[What you are asked to do]: Extract every text line from the material below, verbatim and in order, omitting the pictures.

----------

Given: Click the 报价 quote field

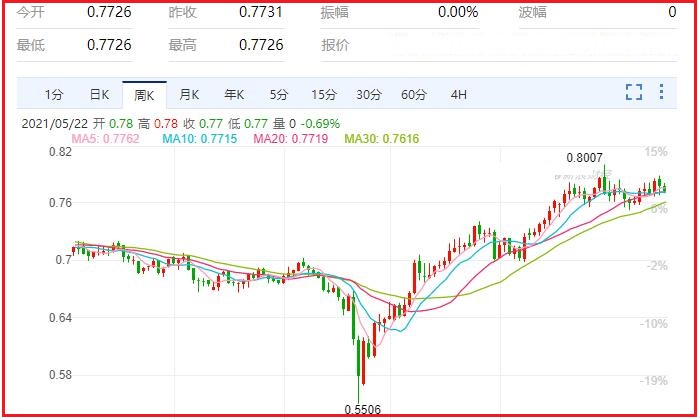Looking at the screenshot, I should tap(335, 45).
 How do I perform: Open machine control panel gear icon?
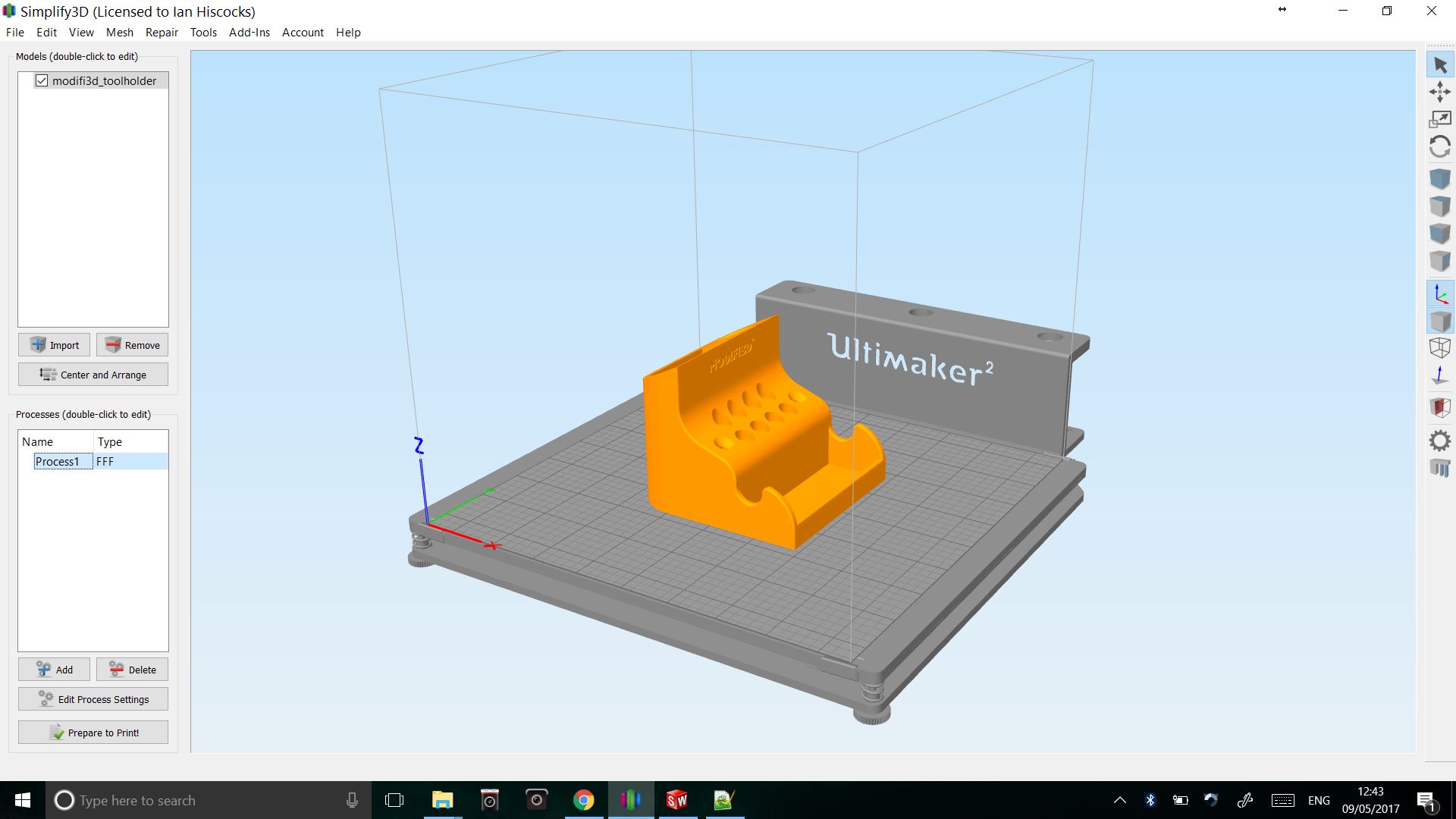pyautogui.click(x=1439, y=441)
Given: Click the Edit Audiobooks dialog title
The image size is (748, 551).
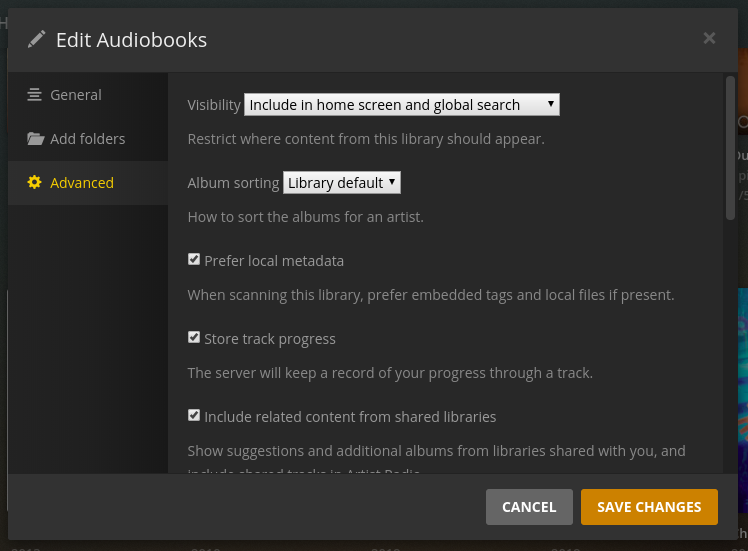Looking at the screenshot, I should click(131, 40).
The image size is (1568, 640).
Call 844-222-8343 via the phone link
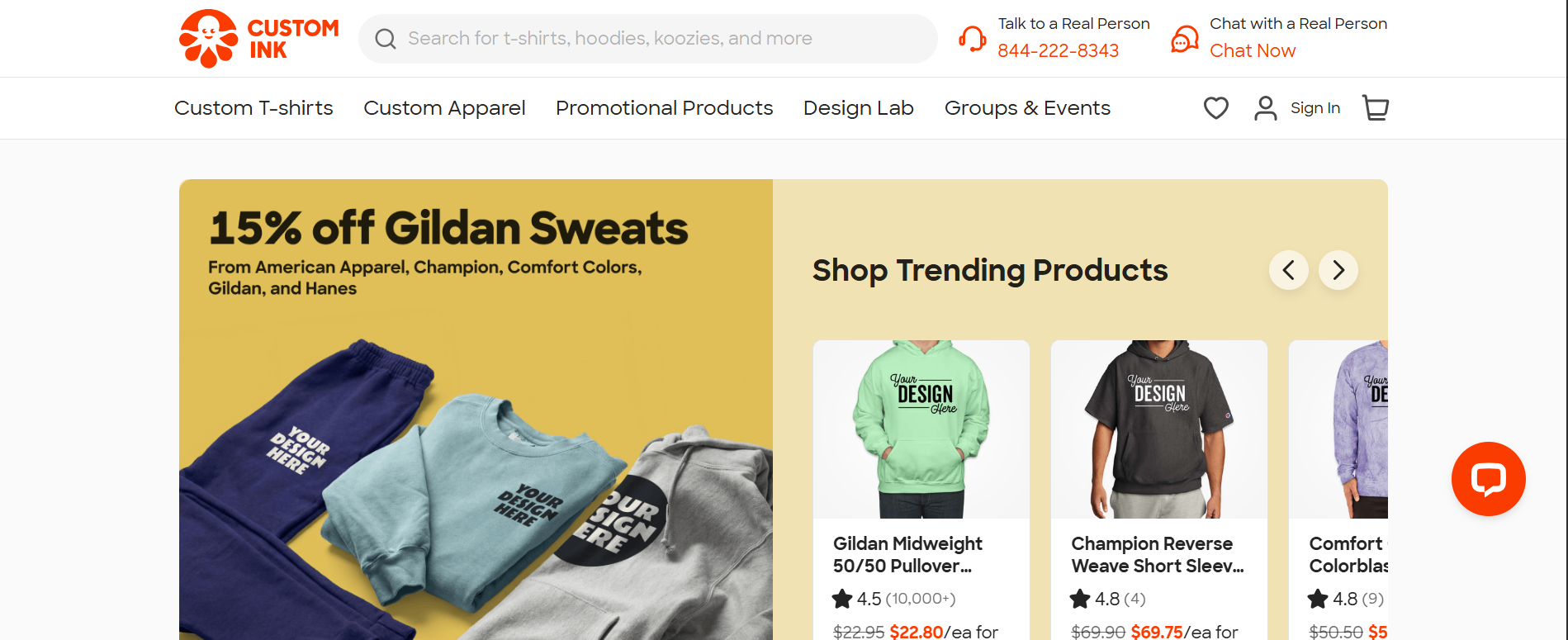click(x=1058, y=50)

----------

[Exercise answer]:
Given: Click the 报价 quote field

Looking at the screenshot, I should tap(335, 45).
 How do I perform: Open machine control panel gear icon?
pyautogui.click(x=1439, y=441)
Given: Click the Edit Audiobooks dialog title
The image size is (748, 551).
Looking at the screenshot, I should click(131, 40).
The image size is (1568, 640).
Call 844-222-8343 via the phone link
click(x=1058, y=50)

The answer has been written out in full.